§ Exercise: Wherever a line below holds the word "title", copy that line.

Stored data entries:
········

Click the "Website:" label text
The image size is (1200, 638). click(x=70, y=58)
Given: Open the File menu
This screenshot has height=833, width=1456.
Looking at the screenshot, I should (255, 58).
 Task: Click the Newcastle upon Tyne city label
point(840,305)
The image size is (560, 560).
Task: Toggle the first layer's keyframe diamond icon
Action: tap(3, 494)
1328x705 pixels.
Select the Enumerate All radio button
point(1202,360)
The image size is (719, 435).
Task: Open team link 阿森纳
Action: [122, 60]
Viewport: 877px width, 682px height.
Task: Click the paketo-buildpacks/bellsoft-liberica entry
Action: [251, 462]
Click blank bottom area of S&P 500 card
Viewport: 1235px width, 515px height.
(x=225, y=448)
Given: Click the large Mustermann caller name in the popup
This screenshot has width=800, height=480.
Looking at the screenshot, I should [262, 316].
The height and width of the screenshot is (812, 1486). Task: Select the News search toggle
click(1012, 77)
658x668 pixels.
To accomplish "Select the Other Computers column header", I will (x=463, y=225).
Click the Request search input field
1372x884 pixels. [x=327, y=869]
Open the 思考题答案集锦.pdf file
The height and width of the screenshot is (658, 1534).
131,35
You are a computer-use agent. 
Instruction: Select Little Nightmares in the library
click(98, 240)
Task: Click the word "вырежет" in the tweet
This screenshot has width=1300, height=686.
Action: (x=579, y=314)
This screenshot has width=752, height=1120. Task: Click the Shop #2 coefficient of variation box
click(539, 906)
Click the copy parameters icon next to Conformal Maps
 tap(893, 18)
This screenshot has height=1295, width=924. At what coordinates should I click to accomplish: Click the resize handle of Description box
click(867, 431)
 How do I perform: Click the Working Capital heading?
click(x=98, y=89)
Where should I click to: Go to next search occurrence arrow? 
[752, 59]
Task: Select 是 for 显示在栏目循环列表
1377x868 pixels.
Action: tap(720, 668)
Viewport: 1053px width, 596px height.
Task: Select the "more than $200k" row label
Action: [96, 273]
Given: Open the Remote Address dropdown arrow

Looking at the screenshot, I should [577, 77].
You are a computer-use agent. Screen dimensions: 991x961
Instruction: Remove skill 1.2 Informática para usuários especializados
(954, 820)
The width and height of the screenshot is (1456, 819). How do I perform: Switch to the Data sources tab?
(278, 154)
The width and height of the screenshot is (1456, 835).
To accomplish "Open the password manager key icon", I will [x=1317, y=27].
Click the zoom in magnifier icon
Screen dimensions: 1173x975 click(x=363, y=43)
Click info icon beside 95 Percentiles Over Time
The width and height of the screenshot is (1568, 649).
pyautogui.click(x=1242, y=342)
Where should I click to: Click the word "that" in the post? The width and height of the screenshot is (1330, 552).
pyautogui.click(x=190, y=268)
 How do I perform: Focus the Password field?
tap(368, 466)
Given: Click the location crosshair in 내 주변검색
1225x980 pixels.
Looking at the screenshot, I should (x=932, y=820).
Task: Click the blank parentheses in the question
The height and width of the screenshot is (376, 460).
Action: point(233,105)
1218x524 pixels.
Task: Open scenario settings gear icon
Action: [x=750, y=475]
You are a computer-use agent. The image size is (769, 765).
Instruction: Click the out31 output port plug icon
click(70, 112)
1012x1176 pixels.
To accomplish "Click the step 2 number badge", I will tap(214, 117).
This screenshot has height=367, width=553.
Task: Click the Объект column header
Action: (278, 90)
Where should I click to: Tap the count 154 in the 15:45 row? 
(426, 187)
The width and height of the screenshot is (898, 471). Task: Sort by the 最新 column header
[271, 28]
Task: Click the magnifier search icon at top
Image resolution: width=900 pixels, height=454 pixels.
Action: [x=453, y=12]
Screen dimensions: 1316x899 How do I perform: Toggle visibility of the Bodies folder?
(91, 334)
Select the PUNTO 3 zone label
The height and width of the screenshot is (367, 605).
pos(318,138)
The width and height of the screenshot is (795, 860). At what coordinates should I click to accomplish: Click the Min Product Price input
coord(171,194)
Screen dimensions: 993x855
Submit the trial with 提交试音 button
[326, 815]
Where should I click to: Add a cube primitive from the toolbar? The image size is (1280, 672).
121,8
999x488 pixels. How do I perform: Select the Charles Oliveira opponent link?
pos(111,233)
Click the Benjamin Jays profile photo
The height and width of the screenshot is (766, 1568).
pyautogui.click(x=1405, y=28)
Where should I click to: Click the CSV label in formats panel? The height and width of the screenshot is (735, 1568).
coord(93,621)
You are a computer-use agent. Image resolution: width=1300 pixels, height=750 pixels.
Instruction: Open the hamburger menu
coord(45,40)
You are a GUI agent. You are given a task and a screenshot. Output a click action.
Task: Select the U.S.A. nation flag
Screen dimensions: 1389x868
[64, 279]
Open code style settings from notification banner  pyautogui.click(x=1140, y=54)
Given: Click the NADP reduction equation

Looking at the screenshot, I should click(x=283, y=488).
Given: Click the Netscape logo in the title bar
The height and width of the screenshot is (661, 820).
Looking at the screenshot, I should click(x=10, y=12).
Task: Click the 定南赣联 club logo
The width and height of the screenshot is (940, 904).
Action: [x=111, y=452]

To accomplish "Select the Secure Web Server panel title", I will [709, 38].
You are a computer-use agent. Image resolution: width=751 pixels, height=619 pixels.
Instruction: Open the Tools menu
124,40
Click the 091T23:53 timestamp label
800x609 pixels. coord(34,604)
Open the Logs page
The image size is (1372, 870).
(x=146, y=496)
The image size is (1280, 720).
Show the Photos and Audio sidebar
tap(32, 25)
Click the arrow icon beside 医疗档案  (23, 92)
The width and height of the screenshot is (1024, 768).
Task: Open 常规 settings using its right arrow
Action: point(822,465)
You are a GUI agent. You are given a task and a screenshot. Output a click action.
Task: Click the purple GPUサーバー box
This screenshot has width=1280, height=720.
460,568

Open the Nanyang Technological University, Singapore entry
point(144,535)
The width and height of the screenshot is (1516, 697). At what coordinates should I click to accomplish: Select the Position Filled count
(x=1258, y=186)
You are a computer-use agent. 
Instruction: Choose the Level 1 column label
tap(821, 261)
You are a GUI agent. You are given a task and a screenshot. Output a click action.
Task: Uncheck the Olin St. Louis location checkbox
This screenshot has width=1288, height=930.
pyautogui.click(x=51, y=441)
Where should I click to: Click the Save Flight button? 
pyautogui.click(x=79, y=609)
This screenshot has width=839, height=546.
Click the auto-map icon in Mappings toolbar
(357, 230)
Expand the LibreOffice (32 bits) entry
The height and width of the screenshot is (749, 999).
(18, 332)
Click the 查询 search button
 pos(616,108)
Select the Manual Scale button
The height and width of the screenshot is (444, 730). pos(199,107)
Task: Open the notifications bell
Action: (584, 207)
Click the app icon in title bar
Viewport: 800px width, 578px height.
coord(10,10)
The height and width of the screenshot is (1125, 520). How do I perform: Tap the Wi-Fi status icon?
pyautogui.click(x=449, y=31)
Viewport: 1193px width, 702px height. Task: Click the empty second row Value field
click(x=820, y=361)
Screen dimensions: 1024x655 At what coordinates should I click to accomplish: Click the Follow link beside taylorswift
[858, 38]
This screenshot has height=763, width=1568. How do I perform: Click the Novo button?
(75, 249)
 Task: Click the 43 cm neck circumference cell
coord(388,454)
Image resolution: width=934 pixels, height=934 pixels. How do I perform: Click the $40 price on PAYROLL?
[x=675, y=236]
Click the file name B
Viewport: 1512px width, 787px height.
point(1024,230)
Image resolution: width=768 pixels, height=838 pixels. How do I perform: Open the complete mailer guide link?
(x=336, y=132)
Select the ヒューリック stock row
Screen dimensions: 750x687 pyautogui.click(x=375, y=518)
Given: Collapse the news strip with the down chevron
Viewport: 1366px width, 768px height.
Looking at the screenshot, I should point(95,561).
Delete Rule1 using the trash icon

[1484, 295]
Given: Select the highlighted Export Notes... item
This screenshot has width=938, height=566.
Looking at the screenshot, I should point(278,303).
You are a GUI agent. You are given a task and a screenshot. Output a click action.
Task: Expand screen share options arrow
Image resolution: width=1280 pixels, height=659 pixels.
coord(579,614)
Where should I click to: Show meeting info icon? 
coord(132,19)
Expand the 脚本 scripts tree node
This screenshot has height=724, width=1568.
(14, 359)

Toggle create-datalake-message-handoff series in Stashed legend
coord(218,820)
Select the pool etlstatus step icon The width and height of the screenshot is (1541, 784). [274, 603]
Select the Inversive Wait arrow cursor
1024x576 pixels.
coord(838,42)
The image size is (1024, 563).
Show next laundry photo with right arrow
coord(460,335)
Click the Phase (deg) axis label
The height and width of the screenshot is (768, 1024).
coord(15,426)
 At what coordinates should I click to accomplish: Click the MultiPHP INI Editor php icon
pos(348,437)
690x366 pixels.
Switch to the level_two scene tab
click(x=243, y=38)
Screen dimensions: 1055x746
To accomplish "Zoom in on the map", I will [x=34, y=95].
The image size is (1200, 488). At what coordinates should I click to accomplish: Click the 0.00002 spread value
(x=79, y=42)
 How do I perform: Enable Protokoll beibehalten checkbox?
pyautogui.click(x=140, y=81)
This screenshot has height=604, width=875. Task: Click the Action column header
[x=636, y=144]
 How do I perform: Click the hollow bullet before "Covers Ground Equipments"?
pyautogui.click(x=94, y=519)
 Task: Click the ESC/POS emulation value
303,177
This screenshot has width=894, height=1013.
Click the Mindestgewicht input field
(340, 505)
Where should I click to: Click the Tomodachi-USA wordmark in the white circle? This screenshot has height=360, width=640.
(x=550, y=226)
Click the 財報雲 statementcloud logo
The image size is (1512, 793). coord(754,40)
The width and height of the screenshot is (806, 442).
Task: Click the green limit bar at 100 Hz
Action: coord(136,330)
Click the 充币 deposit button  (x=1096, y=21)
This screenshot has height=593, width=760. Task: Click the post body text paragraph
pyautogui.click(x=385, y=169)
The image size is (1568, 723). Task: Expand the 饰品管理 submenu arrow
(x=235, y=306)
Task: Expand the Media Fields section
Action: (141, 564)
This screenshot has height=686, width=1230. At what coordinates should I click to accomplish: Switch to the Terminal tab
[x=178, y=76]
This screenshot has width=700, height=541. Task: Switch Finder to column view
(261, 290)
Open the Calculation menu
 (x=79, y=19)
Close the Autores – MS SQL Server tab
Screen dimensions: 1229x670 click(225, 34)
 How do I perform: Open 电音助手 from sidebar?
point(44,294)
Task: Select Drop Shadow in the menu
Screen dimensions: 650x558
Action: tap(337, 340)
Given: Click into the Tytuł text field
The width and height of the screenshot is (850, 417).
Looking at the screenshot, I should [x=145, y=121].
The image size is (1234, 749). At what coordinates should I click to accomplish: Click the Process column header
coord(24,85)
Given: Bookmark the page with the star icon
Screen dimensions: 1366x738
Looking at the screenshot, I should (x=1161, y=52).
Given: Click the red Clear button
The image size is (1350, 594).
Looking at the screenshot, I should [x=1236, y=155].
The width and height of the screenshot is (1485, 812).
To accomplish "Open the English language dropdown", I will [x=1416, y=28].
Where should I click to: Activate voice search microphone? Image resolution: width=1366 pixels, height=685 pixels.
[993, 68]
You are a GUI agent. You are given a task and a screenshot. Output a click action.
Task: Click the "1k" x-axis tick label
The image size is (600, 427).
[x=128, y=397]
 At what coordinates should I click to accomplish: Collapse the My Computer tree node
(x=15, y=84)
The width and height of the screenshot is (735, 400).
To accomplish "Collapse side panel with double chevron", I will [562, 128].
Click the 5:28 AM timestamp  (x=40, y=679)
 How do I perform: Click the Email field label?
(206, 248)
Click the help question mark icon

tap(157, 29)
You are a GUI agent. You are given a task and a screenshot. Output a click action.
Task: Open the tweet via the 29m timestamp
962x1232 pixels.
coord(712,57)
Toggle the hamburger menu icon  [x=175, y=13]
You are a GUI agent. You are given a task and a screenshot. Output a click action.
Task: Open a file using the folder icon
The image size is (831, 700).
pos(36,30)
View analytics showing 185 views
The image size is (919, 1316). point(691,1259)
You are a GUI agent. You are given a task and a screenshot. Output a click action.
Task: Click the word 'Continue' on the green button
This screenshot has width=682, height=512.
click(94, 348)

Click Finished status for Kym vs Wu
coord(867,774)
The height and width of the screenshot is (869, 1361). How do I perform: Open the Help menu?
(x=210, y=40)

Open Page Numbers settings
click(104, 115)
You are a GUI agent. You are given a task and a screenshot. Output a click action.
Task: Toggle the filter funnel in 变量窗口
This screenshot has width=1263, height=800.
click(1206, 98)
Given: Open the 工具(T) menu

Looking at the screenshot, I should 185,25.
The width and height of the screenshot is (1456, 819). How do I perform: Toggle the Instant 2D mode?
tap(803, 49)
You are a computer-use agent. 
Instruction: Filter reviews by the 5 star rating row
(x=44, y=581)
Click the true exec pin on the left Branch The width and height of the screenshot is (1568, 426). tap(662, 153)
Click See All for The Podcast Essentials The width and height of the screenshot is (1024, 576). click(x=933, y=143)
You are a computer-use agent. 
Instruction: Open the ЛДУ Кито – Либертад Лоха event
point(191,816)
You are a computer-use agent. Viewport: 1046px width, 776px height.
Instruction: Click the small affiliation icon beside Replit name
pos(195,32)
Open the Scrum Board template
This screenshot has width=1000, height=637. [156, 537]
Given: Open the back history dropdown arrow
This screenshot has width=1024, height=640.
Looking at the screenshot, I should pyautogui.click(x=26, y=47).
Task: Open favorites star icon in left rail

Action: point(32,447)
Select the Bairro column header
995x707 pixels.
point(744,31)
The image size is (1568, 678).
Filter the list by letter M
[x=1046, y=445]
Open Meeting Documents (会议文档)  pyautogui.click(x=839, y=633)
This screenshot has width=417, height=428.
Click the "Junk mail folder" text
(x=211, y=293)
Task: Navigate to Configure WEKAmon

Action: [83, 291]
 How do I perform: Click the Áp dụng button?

········

§ Solution for this task:
Given: Click the Netscape logo in the title bar
To accomplish "Select the Secure Web Server panel title", I will [709, 38].
Click the app icon in title bar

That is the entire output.